> _Prompt_:
Write what comes next in the limit and trigonometry problem shown below, picking up after its final line.

> _Source text_:
⁂

Question

Let $f\left(x\right)=1+e^{\ln \left(\ln x\right)}\cdot \ln (k^2+25)$ and $g\left(x\right)=\frac{1}{|x|-1}$. If $\underset{x\to 1}{lim}f(x{)}^{g\left(x\right)}=k(2{\sin }^2\alpha +3\cos \beta +5)$, $k>0$ and $\alpha ,\beta \in R$, then which of the following statement(s) is (are) CORRECT?

• A. $k=5$
• B. $\frac{{\sin }^{10}\alpha +{\cos }^5\beta }{{\sin }^2\alpha +\cos \beta }=1$
• C. ${\cos }^2\beta +{\sin }^4\alpha =2$
• D. ${\sin }^2\alpha >\cos \beta$

Answer 1

Answer: (A), (B), (C)

⁂

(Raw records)
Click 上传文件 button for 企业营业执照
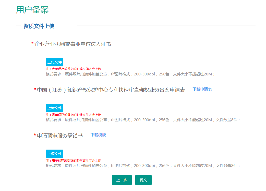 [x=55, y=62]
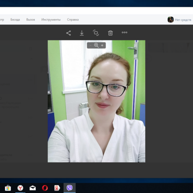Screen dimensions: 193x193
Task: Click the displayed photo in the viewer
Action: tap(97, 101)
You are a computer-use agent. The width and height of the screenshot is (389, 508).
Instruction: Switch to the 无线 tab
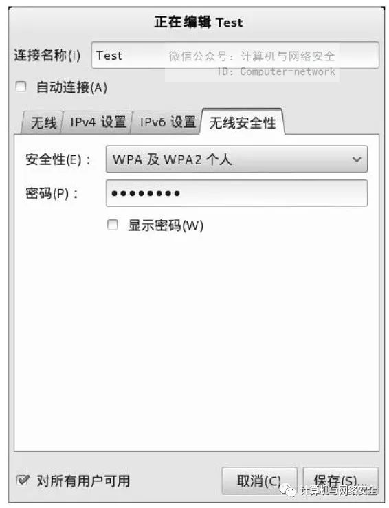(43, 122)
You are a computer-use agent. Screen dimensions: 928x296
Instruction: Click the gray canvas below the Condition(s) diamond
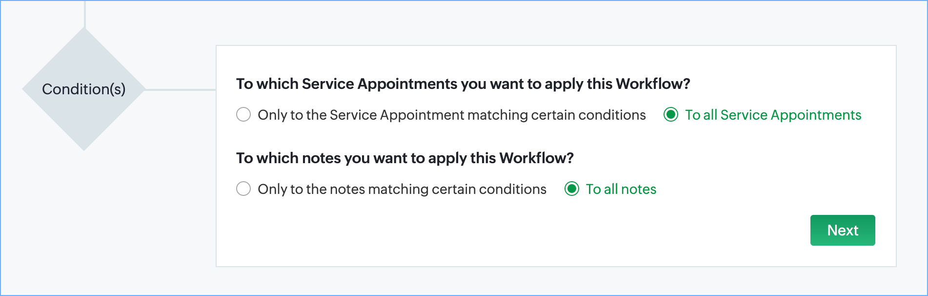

⁂

> _In response_:
The correct options are
A $k=5$
B $\frac{{\sin }^{10}\alpha +{\cos }^5\beta }{{\sin }^2\alpha +\cos \beta }=1$
C ${\cos }^2\beta +{\sin }^4\alpha =2$

$f\left(x\right)=1+\ln x\cdot \ln (k^2+25)$ and $g\left(x\right)=\frac{1}{|x|-1}$
$\underset{x\to 1}{lim}f(x{)}^{g\left(x\right)}$
$=\underset{x\to 1}{lim}{(1+\ln x\cdot \ln (k^2+25\left)\right)}^{\frac{1}{|x|-1}}$
$=\underset{x\to 1}{lim}{(1+\ln x\cdot \ln (k^2+25\left)\right)}^{\frac{1}{x-1}}\left[1^{\infty }\text{form}\right]$
$=\exp \left(\underset{x\to 1}{lim}\frac{\ln x\cdot \ln (k^2+25)}{x-1}\right)$
$=e^{\ln (k^2+25)}=k^2+25$

$\therefore k^2+25=k(2{\sin }^2\alpha +3\cos \beta +5)$
$\Rightarrow 2{\sin }^2\alpha +3\cos \beta +5=k+\frac{25}{k}\cdots \left(1\right)$
$\frac{k+\frac{25}{k}}{2}\ge \sqrt{k\cdot \frac{25}{k}}$
$\Rightarrow k+\frac{25}{k}\ge 10$
Maximum value of $2{\sin }^2\alpha +3\cos \beta +5$ is $10$ if $\alpha =(2n+1)\frac{\pi }{2}$ and $\beta =2n\pi$
So, for equation $\left(1\right)$, L.H.S. $\le 10$
So, both L.H.S. and R.H.S. should be equal to $10$.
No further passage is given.